◆ **Task instructions**:
All lines from the one holding "Attach an image to the chat message" through the last line of the entries below must be transcribed exactly, and no others. Pictures do not go in.

═════ Data ═════

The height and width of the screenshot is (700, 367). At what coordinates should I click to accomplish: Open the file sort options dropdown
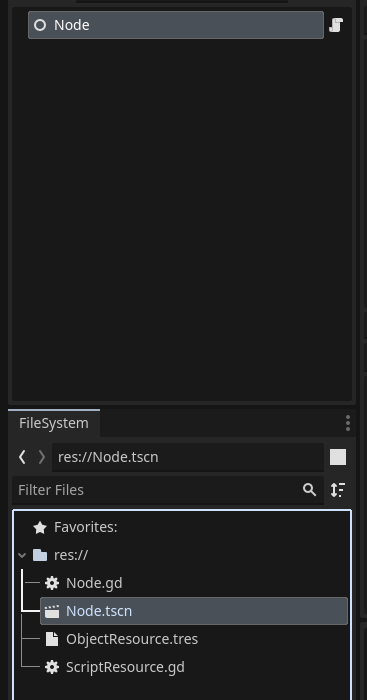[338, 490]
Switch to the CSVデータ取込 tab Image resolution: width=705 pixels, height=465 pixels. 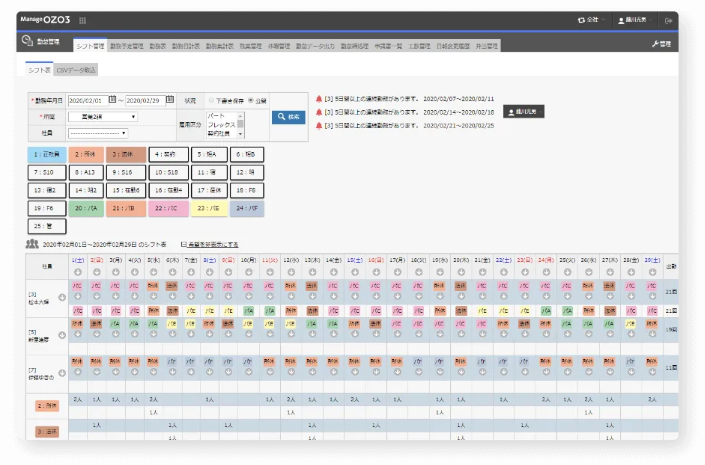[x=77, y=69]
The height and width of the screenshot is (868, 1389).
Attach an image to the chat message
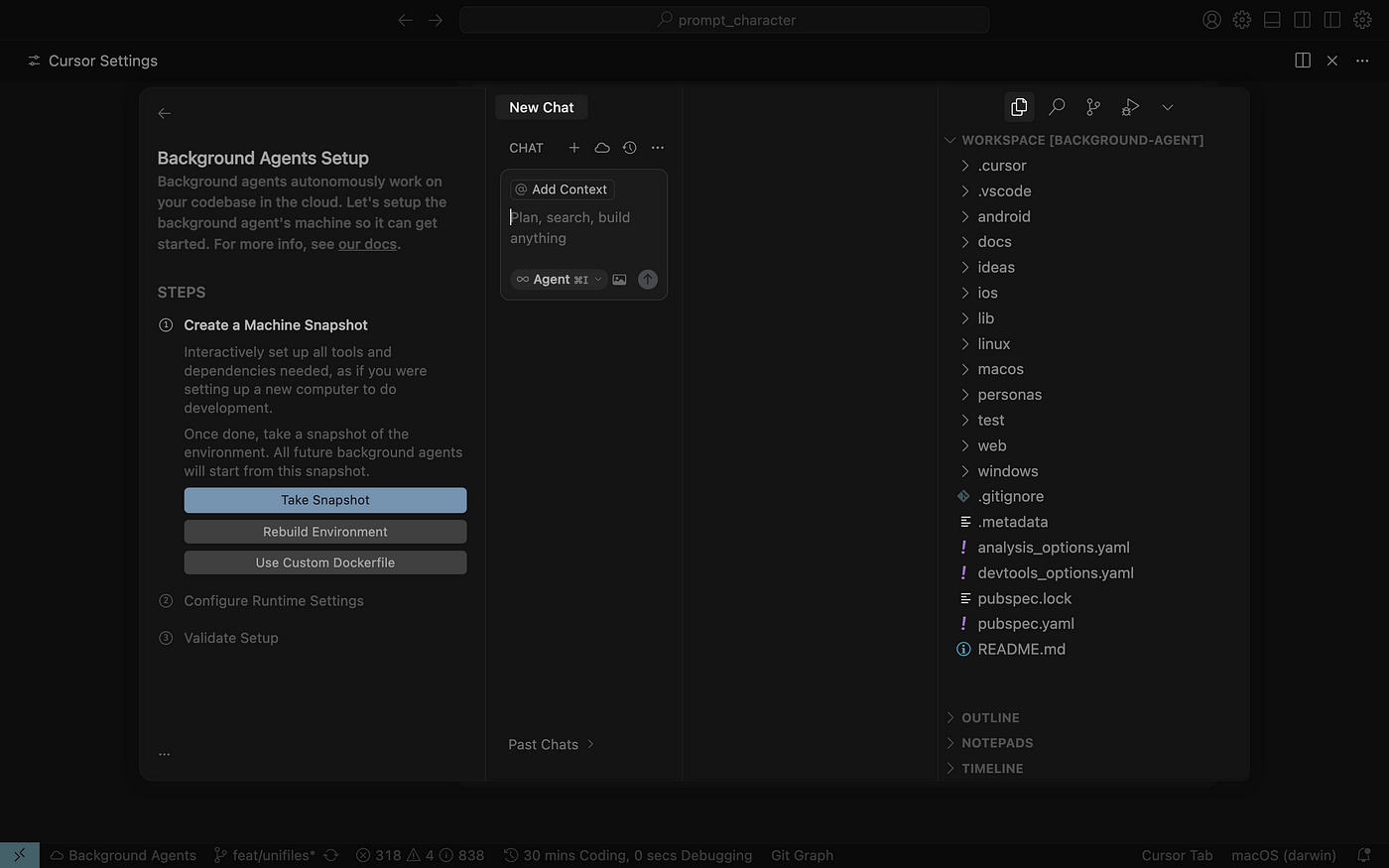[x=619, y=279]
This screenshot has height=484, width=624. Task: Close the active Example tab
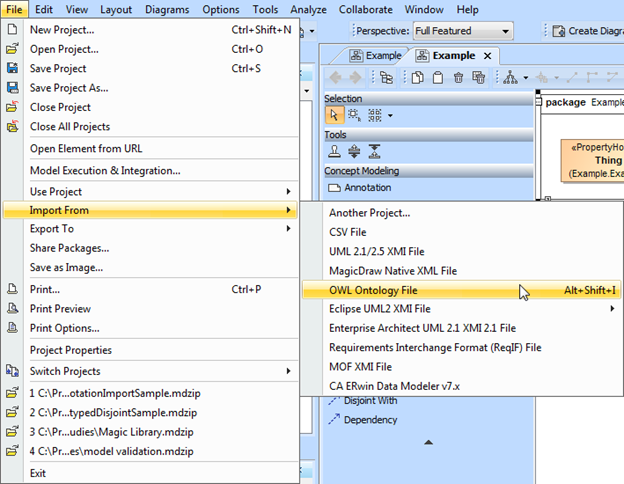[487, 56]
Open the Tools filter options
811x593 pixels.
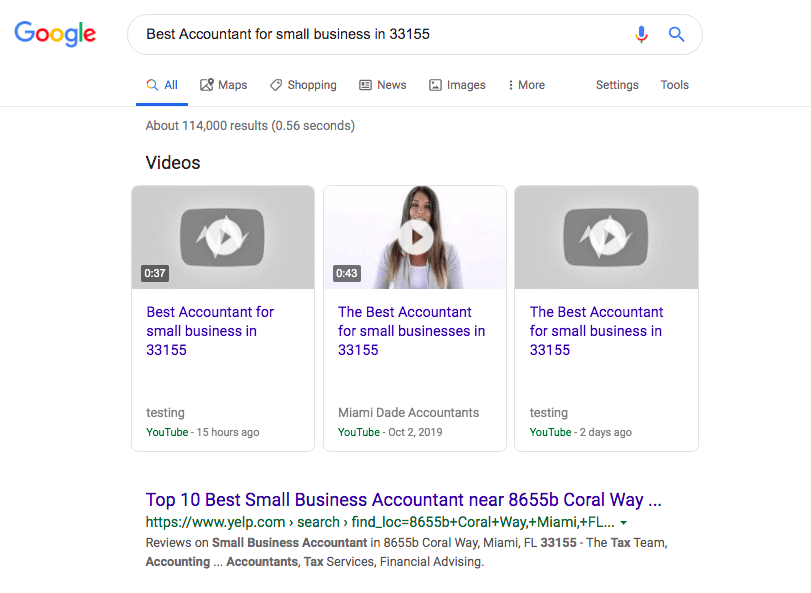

═════

◆ **Exercise output**:
Attach an image to the chat message
[x=619, y=279]
This screenshot has height=484, width=624. Task: Close the active Example tab
[487, 56]
Open the Tools filter options
811x593 pixels.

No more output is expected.